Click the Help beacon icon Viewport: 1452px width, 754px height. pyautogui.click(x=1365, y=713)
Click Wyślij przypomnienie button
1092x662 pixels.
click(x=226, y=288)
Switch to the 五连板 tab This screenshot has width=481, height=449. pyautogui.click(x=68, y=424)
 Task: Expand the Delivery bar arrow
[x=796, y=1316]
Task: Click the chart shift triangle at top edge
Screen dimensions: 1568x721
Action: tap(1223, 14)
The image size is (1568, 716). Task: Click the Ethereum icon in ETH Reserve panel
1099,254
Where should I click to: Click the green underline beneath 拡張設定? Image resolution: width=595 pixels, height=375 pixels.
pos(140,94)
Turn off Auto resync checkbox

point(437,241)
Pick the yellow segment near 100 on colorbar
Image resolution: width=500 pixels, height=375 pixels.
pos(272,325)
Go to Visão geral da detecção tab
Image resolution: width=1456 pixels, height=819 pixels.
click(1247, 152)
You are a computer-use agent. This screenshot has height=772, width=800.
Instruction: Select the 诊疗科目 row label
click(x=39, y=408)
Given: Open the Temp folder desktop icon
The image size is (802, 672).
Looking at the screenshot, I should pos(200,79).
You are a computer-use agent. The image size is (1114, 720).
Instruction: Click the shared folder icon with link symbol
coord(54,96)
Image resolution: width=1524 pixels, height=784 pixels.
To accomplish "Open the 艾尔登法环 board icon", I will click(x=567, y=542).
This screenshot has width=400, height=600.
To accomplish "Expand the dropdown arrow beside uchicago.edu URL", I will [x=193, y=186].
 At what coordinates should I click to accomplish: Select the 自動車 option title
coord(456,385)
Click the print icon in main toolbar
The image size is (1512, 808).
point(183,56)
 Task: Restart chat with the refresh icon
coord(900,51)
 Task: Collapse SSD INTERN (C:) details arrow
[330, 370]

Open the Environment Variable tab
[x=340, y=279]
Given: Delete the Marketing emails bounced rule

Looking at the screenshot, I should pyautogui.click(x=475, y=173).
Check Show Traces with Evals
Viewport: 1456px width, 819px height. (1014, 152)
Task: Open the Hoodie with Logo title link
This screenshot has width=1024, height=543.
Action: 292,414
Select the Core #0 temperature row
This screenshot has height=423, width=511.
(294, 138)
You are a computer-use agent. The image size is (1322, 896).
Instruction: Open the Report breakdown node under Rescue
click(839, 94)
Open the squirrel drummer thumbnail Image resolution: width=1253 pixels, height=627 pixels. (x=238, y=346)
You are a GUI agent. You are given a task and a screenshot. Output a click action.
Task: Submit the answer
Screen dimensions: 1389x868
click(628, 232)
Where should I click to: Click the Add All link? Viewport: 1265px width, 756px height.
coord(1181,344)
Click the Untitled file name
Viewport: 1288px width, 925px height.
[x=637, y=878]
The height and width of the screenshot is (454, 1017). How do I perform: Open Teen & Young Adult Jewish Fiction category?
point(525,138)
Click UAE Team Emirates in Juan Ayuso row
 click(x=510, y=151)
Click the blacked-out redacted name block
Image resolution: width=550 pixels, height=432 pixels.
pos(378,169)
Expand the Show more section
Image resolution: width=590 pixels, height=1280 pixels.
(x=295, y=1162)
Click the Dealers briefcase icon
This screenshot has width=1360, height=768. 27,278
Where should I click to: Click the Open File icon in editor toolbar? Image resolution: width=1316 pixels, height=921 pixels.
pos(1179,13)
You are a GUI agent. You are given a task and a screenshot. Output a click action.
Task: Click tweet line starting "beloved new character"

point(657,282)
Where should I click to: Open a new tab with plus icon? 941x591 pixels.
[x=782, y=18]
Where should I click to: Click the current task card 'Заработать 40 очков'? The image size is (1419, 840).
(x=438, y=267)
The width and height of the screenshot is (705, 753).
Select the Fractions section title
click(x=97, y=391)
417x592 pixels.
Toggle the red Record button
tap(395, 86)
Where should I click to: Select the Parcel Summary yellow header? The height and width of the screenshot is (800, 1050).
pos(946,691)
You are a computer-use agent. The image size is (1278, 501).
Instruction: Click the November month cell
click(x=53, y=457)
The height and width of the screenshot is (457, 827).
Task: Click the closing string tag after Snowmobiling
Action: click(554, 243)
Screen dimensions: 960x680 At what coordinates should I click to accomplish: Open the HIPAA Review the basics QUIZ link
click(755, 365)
========================
Reproduce all of the lines above verbatim, from the first through the last.

* _Answer in full_:
Click the Help beacon icon Viewport: 1452px width, 754px height. pyautogui.click(x=1365, y=713)
Click Wyślij przypomnienie button
1092x662 pixels.
click(x=226, y=288)
Switch to the 五连板 tab This screenshot has width=481, height=449. pyautogui.click(x=68, y=424)
 Task: Expand the Delivery bar arrow
[x=796, y=1316]
Task: Click the chart shift triangle at top edge
Screen dimensions: 1568x721
Action: tap(1223, 14)
The image size is (1568, 716). Task: Click the Ethereum icon in ETH Reserve panel
1099,254
Where should I click to: Click the green underline beneath 拡張設定? Image resolution: width=595 pixels, height=375 pixels.
pos(140,94)
Turn off Auto resync checkbox

point(437,241)
Pick the yellow segment near 100 on colorbar
Image resolution: width=500 pixels, height=375 pixels.
pos(272,325)
Go to Visão geral da detecção tab
Image resolution: width=1456 pixels, height=819 pixels.
click(1247, 152)
You are a computer-use agent. This screenshot has height=772, width=800.
Instruction: Select the 诊疗科目 row label
click(x=39, y=408)
Given: Open the Temp folder desktop icon
The image size is (802, 672).
Looking at the screenshot, I should pos(200,79).
You are a computer-use agent. The image size is (1114, 720).
Instruction: Click the shared folder icon with link symbol
coord(54,96)
Image resolution: width=1524 pixels, height=784 pixels.
To accomplish "Open the 艾尔登法环 board icon", I will click(x=567, y=542).
This screenshot has width=400, height=600.
To accomplish "Expand the dropdown arrow beside uchicago.edu URL", I will [x=193, y=186].
 At what coordinates should I click to accomplish: Select the 自動車 option title
coord(456,385)
Click the print icon in main toolbar
The image size is (1512, 808).
point(183,56)
 Task: Restart chat with the refresh icon
coord(900,51)
 Task: Collapse SSD INTERN (C:) details arrow
[330, 370]

Open the Environment Variable tab
[x=340, y=279]
Given: Delete the Marketing emails bounced rule

Looking at the screenshot, I should pyautogui.click(x=475, y=173).
Check Show Traces with Evals
Viewport: 1456px width, 819px height. (1014, 152)
Task: Open the Hoodie with Logo title link
This screenshot has width=1024, height=543.
Action: 292,414
Select the Core #0 temperature row
This screenshot has height=423, width=511.
(294, 138)
You are a computer-use agent. The image size is (1322, 896).
Instruction: Open the Report breakdown node under Rescue
click(839, 94)
Open the squirrel drummer thumbnail Image resolution: width=1253 pixels, height=627 pixels. (x=238, y=346)
You are a GUI agent. You are given a task and a screenshot. Output a click action.
Task: Submit the answer
Screen dimensions: 1389x868
click(628, 232)
Where should I click to: Click the Add All link? Viewport: 1265px width, 756px height.
coord(1181,344)
Click the Untitled file name
Viewport: 1288px width, 925px height.
[x=637, y=878]
The height and width of the screenshot is (454, 1017). How do I perform: Open Teen & Young Adult Jewish Fiction category?
point(525,138)
Click UAE Team Emirates in Juan Ayuso row
 click(x=510, y=151)
Click the blacked-out redacted name block
Image resolution: width=550 pixels, height=432 pixels.
pos(378,169)
Expand the Show more section
Image resolution: width=590 pixels, height=1280 pixels.
(x=295, y=1162)
Click the Dealers briefcase icon
This screenshot has width=1360, height=768. 27,278
Where should I click to: Click the Open File icon in editor toolbar? Image resolution: width=1316 pixels, height=921 pixels.
pos(1179,13)
You are a GUI agent. You are given a task and a screenshot. Output a click action.
Task: Click tweet line starting "beloved new character"

point(657,282)
Where should I click to: Open a new tab with plus icon? 941x591 pixels.
[x=782, y=18]
Where should I click to: Click the current task card 'Заработать 40 очков'? The image size is (1419, 840).
(x=438, y=267)
The width and height of the screenshot is (705, 753).
Select the Fractions section title
click(x=97, y=391)
417x592 pixels.
Toggle the red Record button
tap(395, 86)
Where should I click to: Select the Parcel Summary yellow header? The height and width of the screenshot is (800, 1050).
pos(946,691)
You are a computer-use agent. The image size is (1278, 501).
Instruction: Click the November month cell
click(x=53, y=457)
The height and width of the screenshot is (457, 827).
Task: Click the closing string tag after Snowmobiling
Action: click(554, 243)
Screen dimensions: 960x680 At what coordinates should I click to accomplish: Open the HIPAA Review the basics QUIZ link
click(755, 365)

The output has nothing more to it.